START DATA TO USE

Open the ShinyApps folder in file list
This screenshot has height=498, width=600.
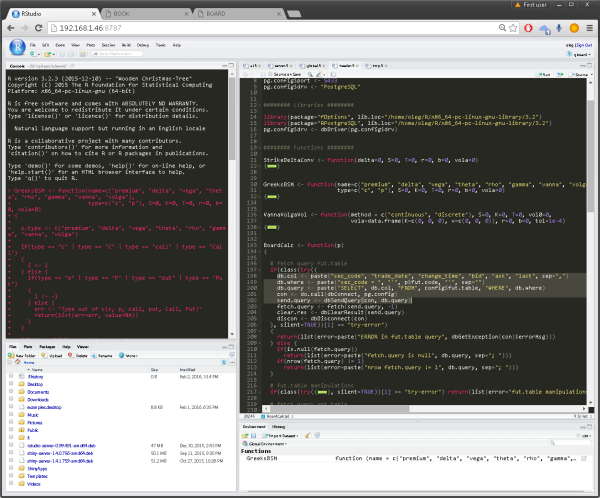click(x=37, y=469)
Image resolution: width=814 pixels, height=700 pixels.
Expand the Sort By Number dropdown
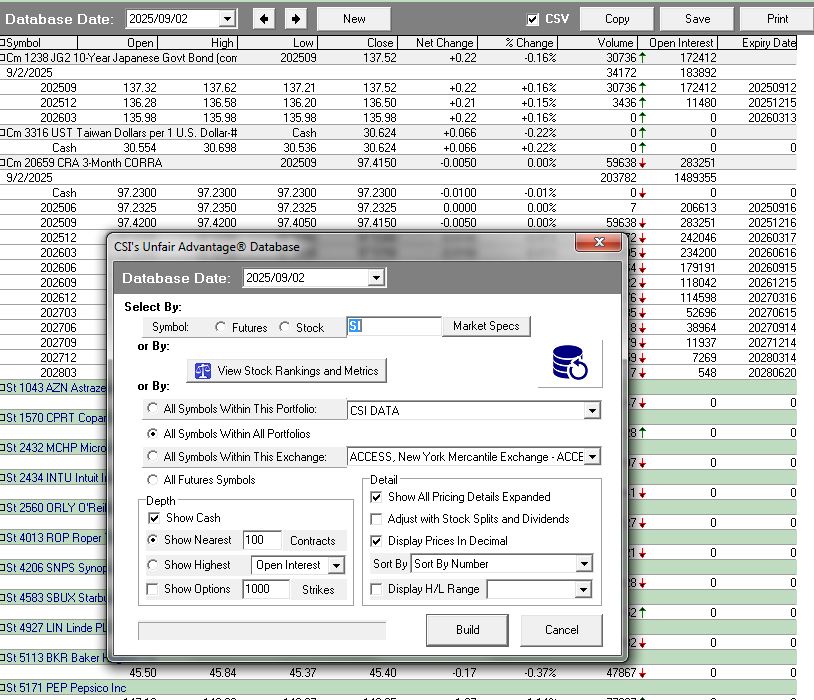(584, 564)
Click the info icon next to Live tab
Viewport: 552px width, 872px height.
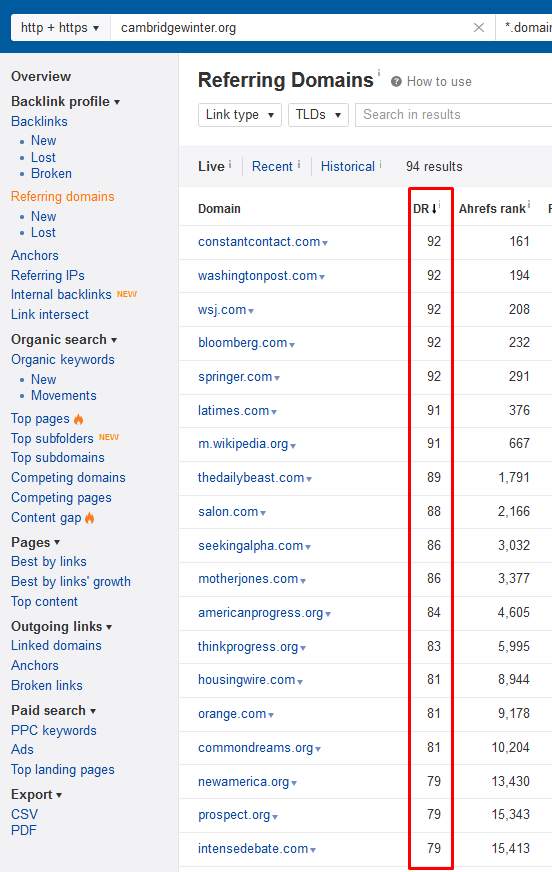pos(230,164)
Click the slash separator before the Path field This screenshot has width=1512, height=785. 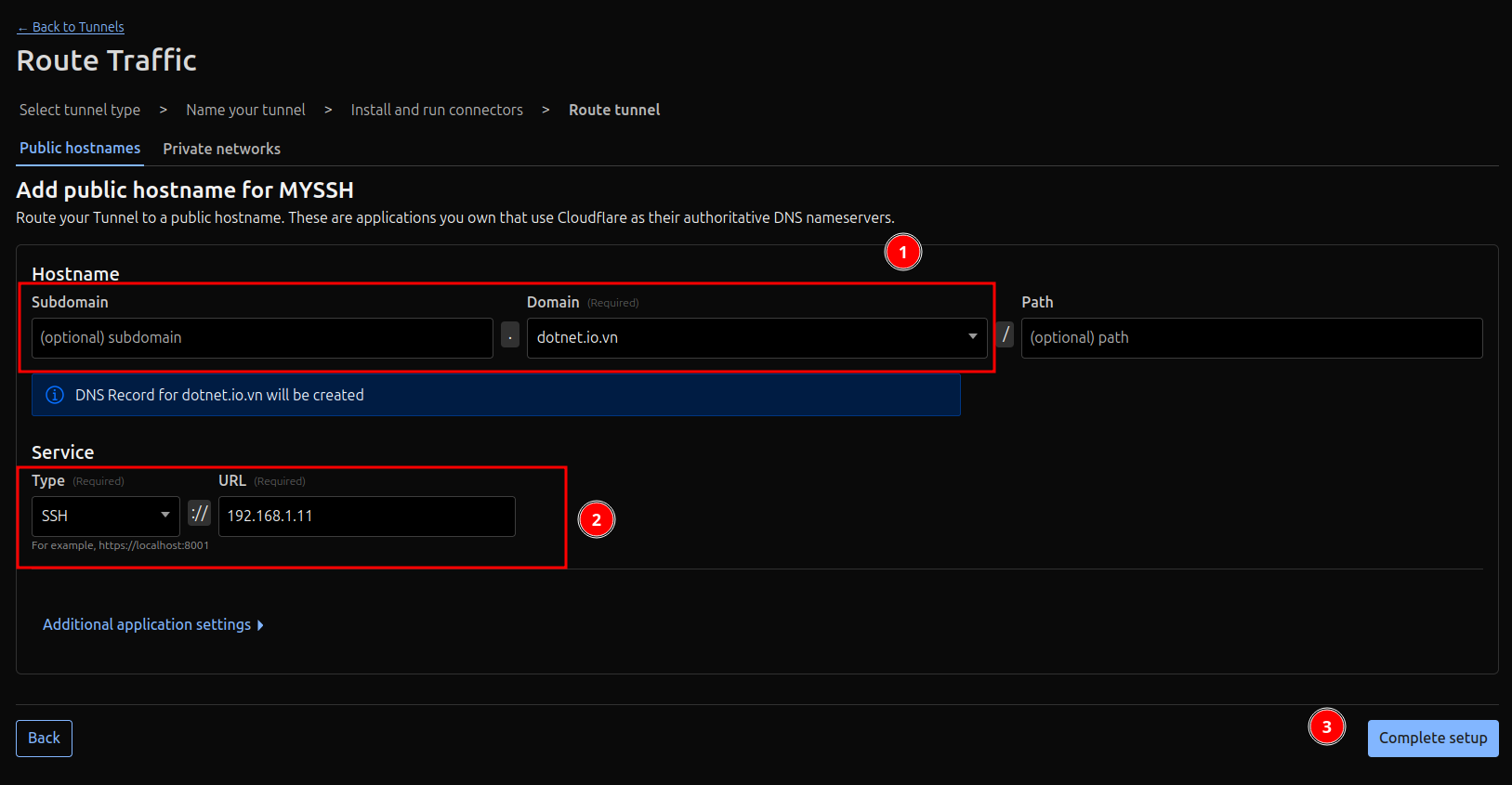click(x=1005, y=334)
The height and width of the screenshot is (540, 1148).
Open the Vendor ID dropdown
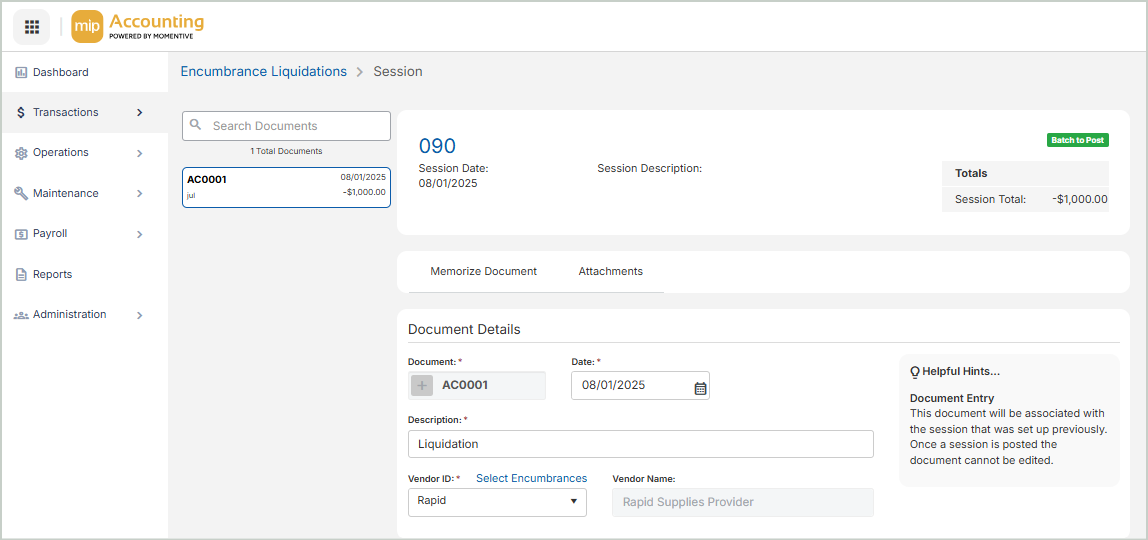497,501
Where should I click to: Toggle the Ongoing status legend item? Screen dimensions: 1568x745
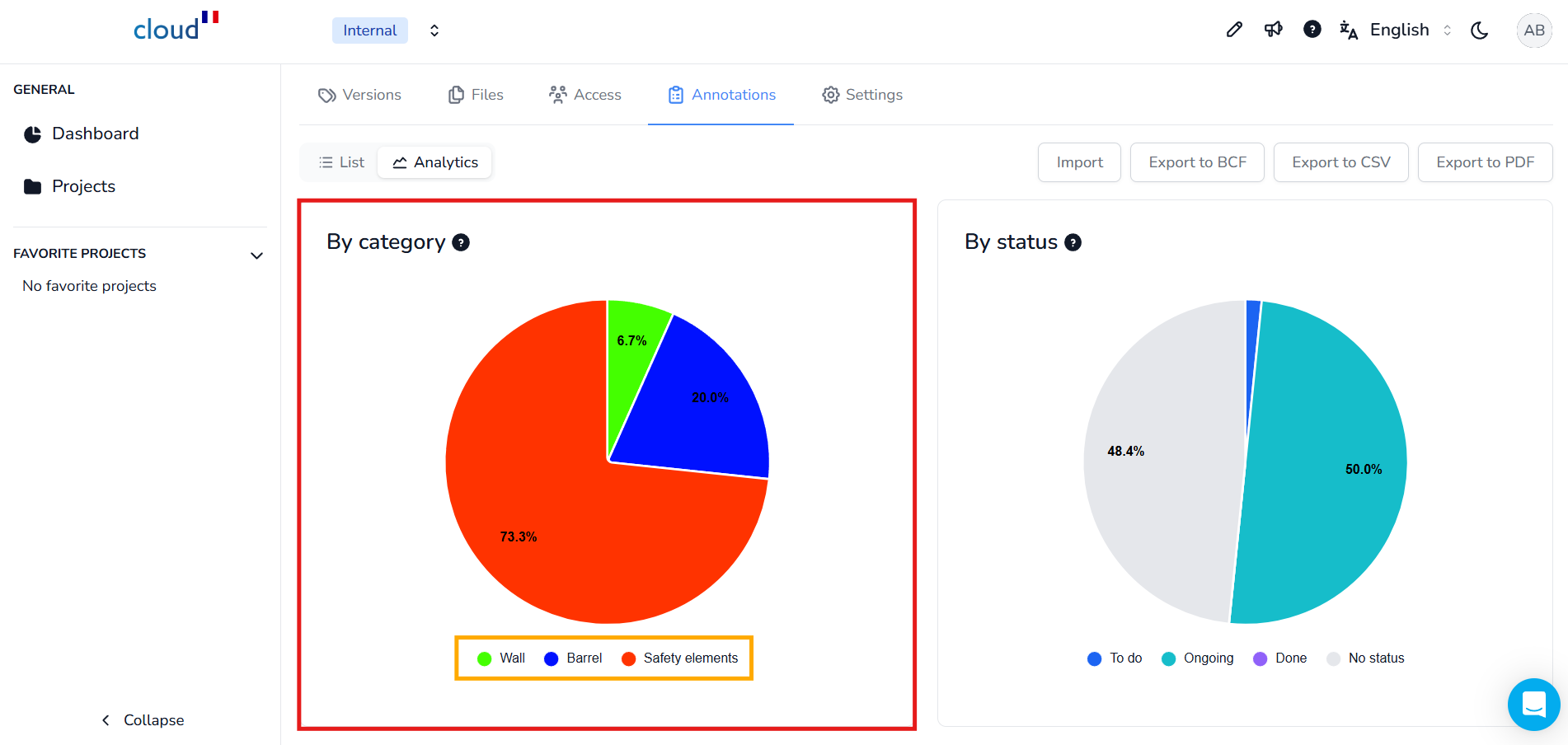coord(1198,658)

END DATA TO USE

**EXERCISE:**
In the records above, the lines from the one containing "The height and" through the last line are to be written out exactly, both ends included and pictures omitted.

**TASK RESPONSE:**
The height and width of the screenshot is (540, 1148).
Open the Vendor ID dropdown
497,501
Where should I click to: Toggle the Ongoing status legend item? Screen dimensions: 1568x745
coord(1198,658)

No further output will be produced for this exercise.